* [TASK DESCRIPTION]
From the entries below, gather each line containing the word "size".
────────────────
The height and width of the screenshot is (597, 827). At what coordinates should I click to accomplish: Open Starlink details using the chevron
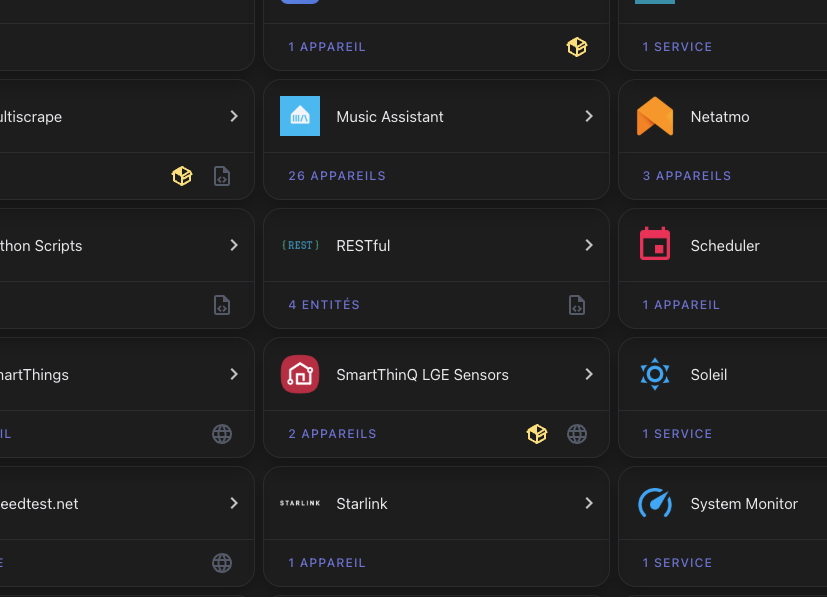coord(589,504)
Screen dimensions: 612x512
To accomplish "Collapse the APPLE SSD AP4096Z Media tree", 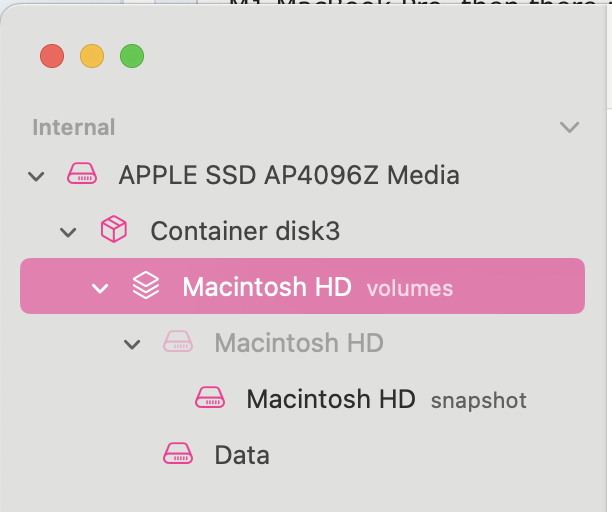I will tap(37, 177).
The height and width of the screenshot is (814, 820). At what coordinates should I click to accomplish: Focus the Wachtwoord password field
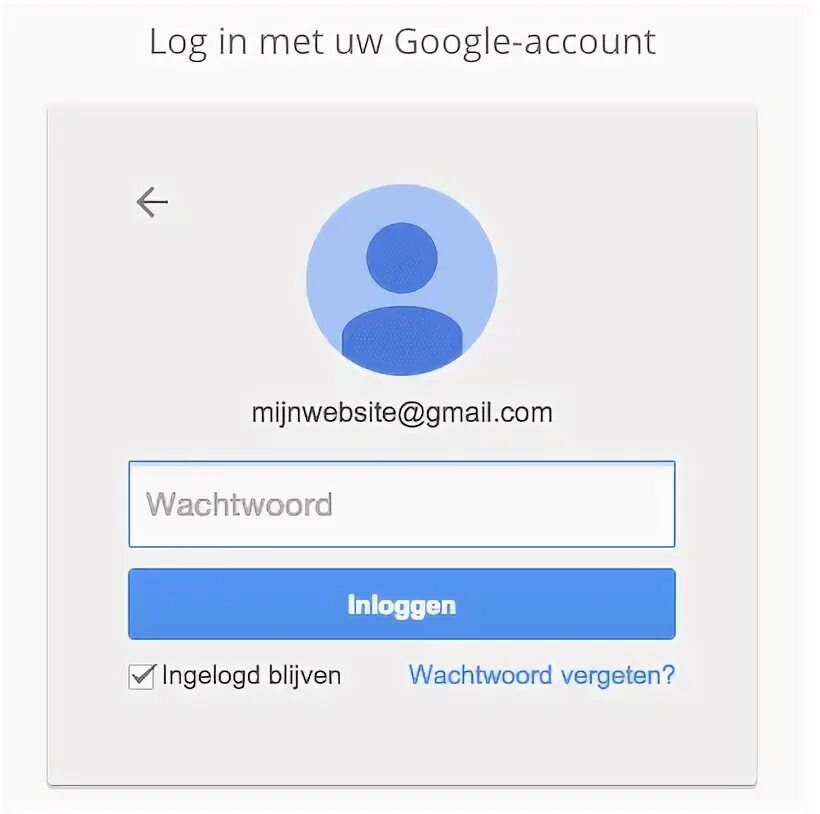coord(402,505)
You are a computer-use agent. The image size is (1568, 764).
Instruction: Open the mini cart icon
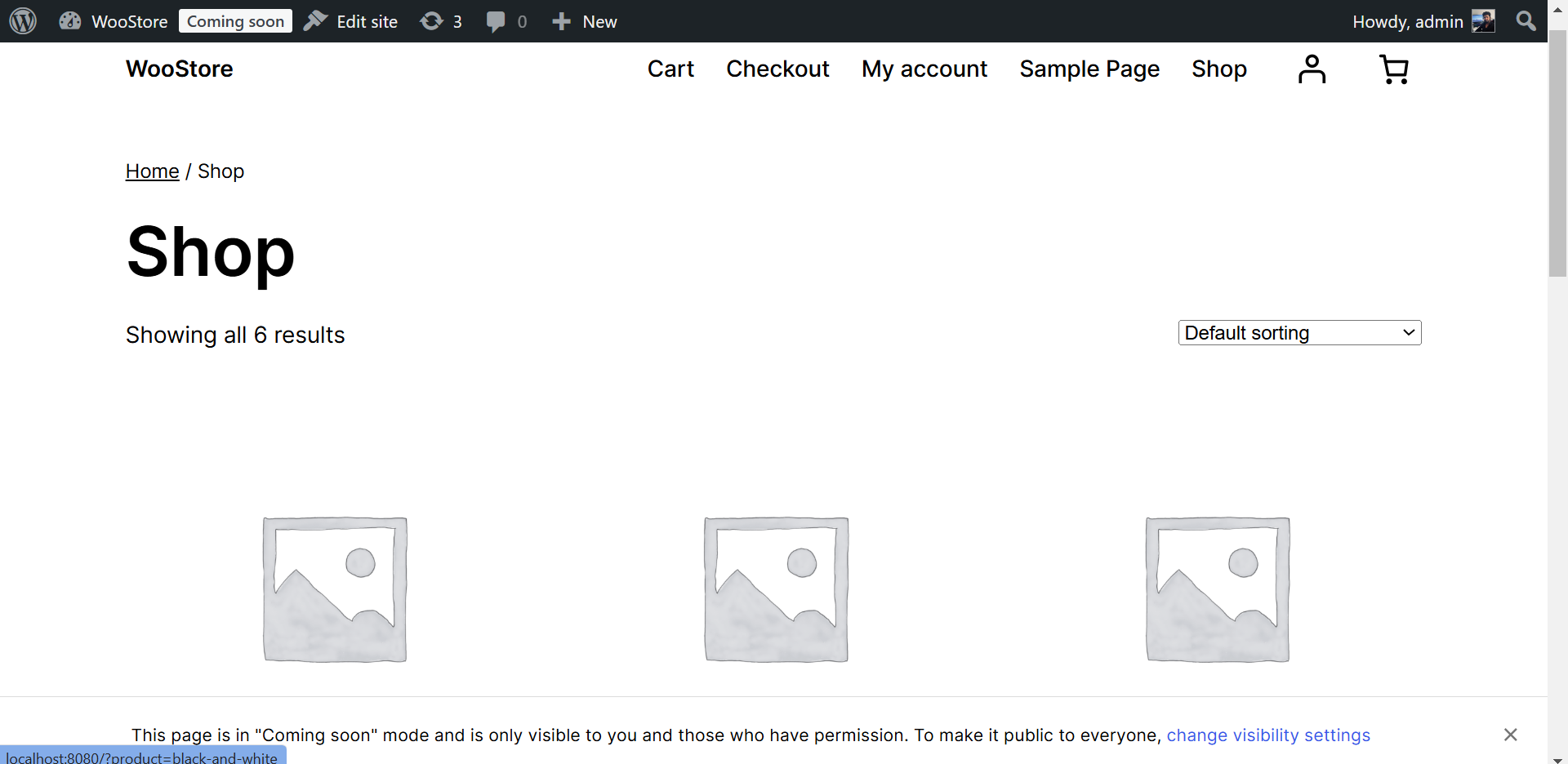click(1393, 69)
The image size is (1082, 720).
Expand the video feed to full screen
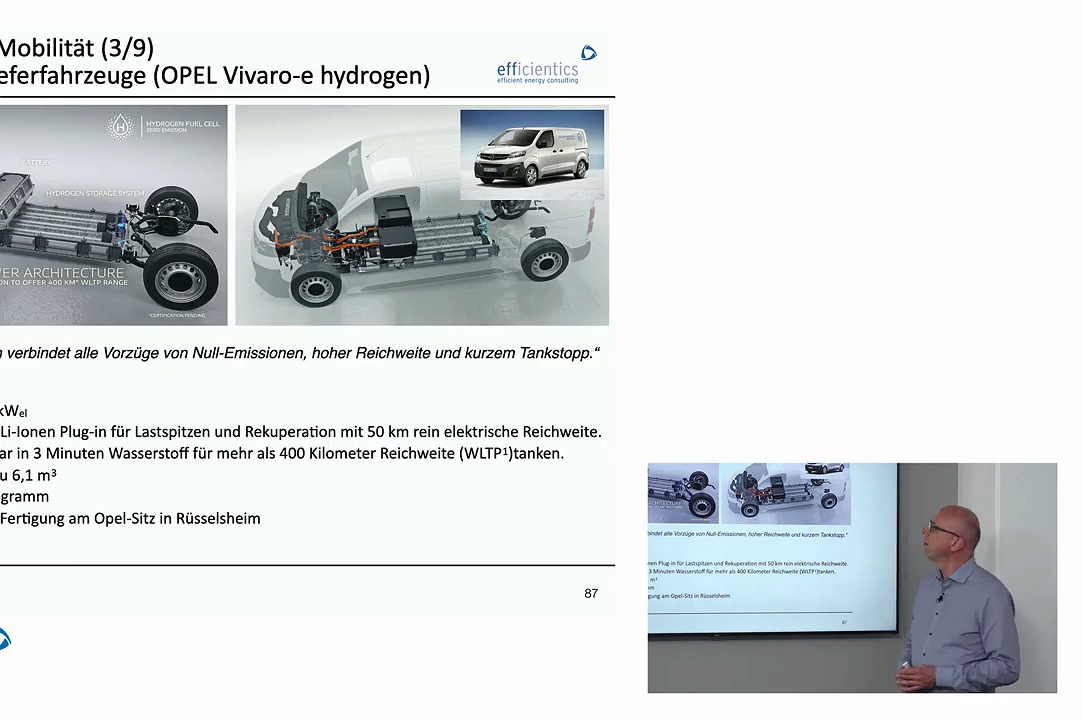click(852, 578)
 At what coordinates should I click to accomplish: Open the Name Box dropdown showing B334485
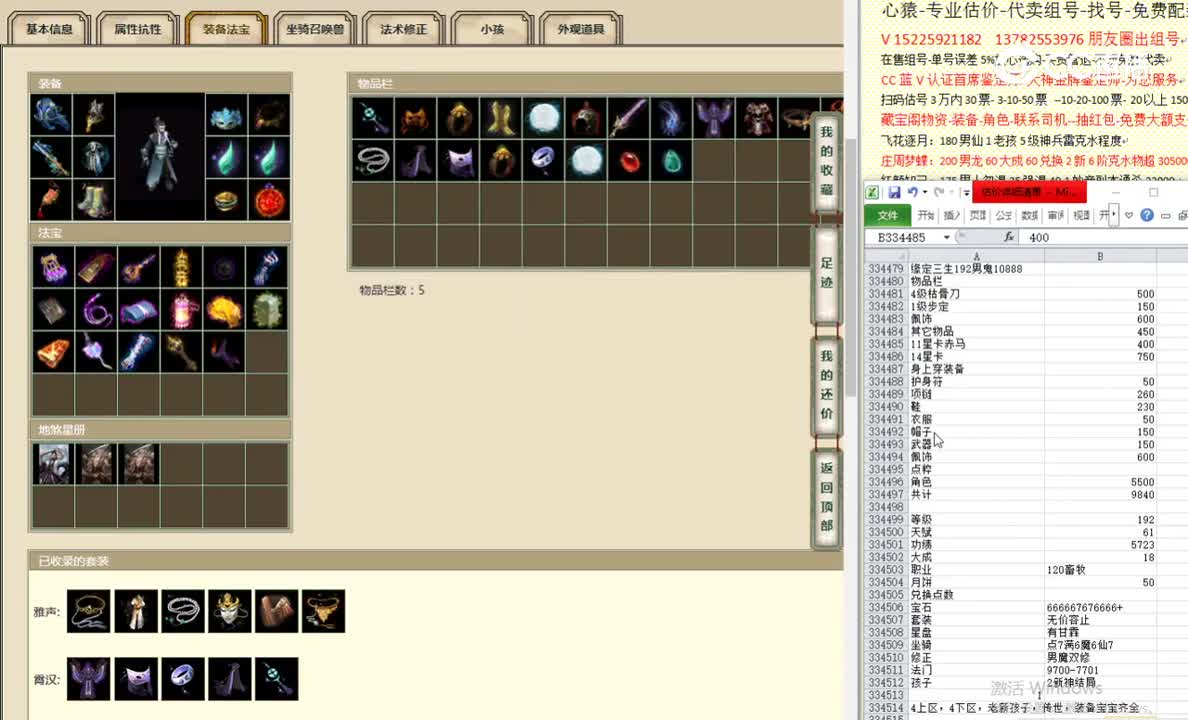pyautogui.click(x=947, y=237)
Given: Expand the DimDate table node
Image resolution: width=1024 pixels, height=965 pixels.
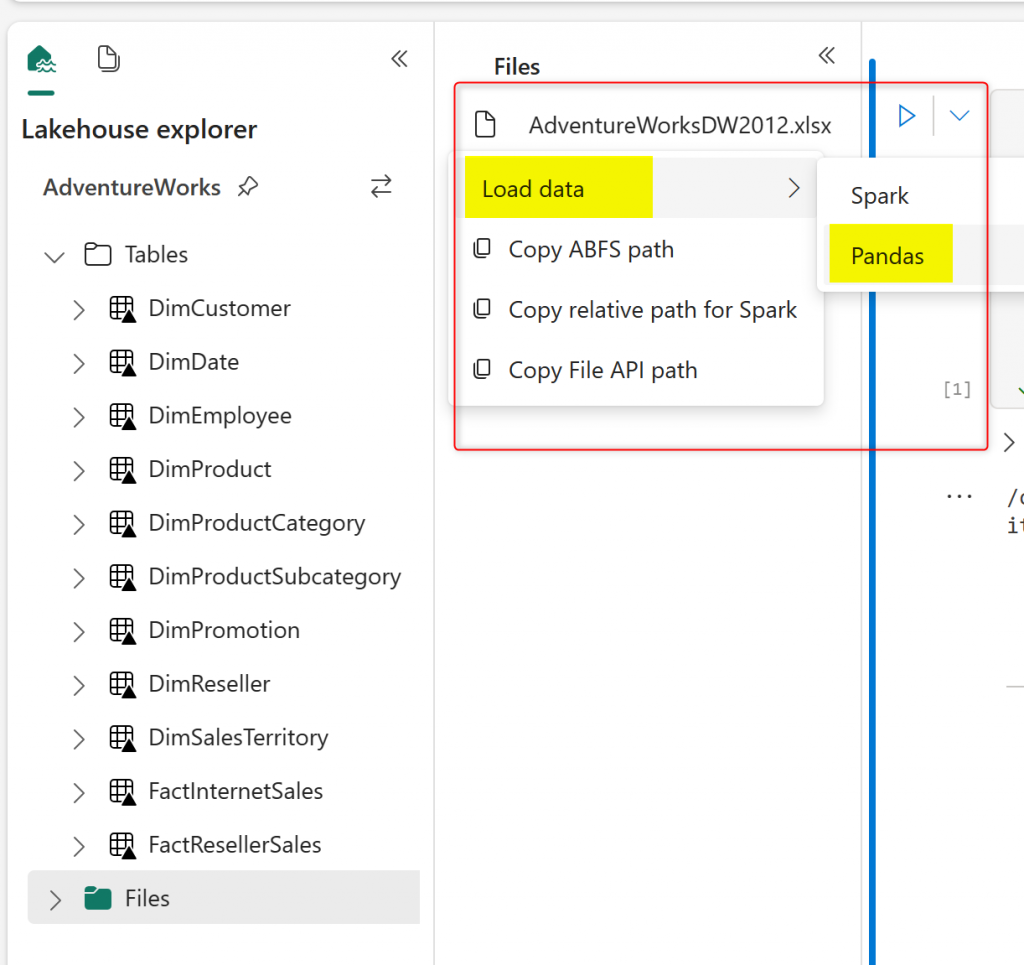Looking at the screenshot, I should [x=79, y=363].
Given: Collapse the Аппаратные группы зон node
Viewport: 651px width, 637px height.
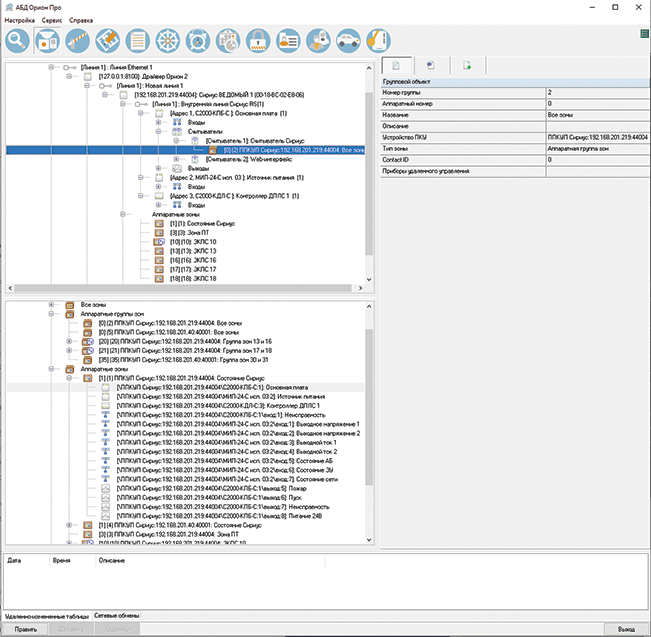Looking at the screenshot, I should tap(51, 313).
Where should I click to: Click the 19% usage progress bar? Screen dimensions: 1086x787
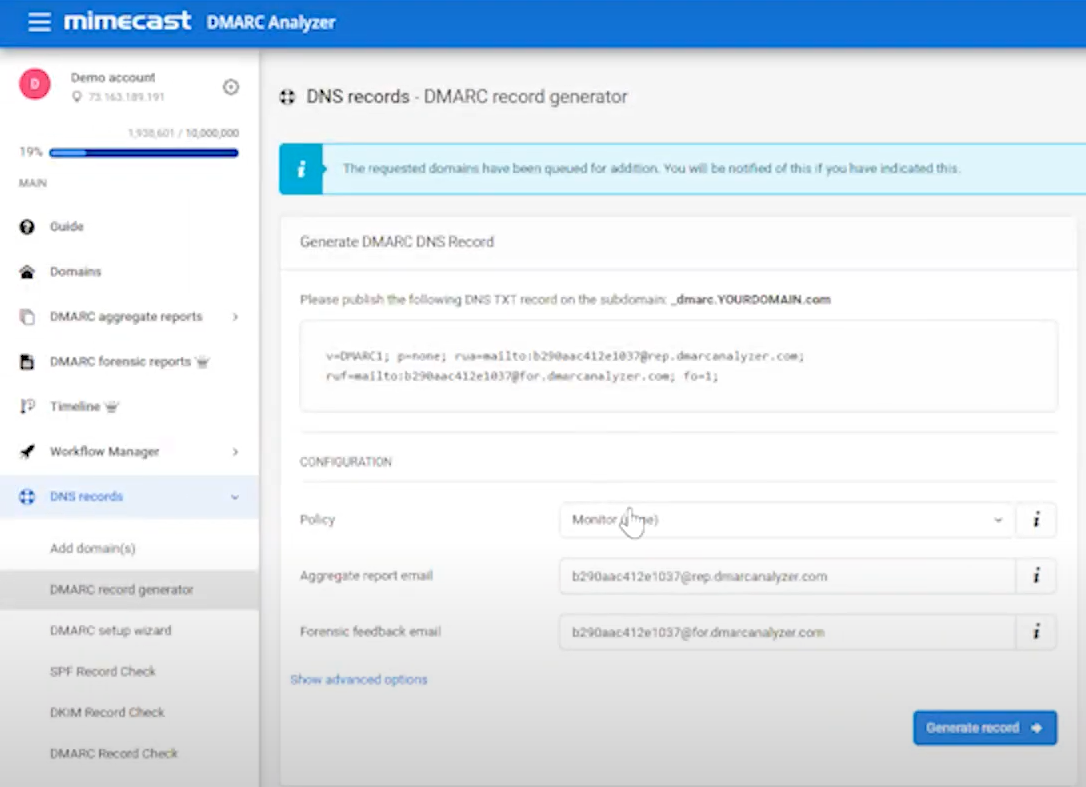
────────────────
* [RESPONSE TO THIS TASK]
You are a computer-use agent. The image size is (1568, 764).
The image size is (1082, 720).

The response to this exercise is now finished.